Proteins are critically important for all processes of life. For example, protein enzymes neutralize toxic substances in cells, motor proteins allow our muscles to exert force, and protein channels transmit information among neurons in the brain, among myriad other functions. Proteins are long chains in which hundreds to thousands of building blocks are arranged in a particular sequence. To carry out their biological functions, these chains must adopt precisely ordered shapes (termed structures) in a process called protein folding.
Like long strands of yarn quickly become tangled if not organized into balls, proteins that fail to adopt their functional structures in a timely fashion tend to misfold and clump together into aggregates. Many misfolded or aggregated proteins are toxic to cells. Neurons are particularly sensitive to this toxicity, and protein aggregation is associated with debilitating neurodegenerative disorders such as Alzheimer’s or Parkinson’s disease. In addition, several forms of cancer are caused by protein misfolding and aggregation.
Why some proteins robustly fold into their functional shapes whereas others misfold is not understood. Similarly, what structures are formed when folding goes awry and why they are toxic to cells is largely unclear.

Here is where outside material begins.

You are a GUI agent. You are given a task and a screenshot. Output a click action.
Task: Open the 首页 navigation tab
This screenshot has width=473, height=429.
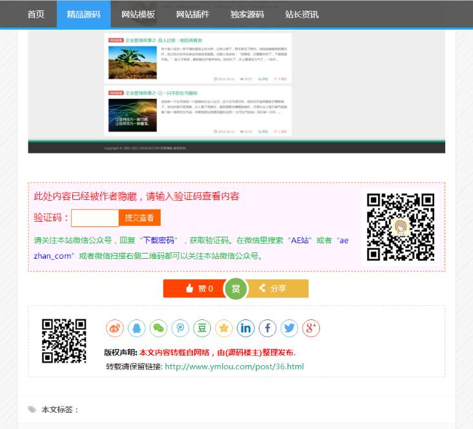coord(36,14)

Our research investigates how proteins fold correctly, and how misfolding is avoided.
Most proteins require assistance to fold and to retain their normal folded structures throughout their lifetime. A large class of folding helpers, termed molecular chaperones, guides folding and prevents aggregation. This process of funneling the newly made chain into its functional structure begins early in a protein’s life, and the initial steps are crucial to set the protein on the right path for productive folding. Chaperones are indispensable for reliable folding, but how they guide the process remains poorly understood.
We are working to define pathways of folding and misfolding, and to determine working mechanisms of molecular chaperones. These mechanistic insights can open new avenues for therapeutic intervention in misfolding diseases for which there currently is no cure.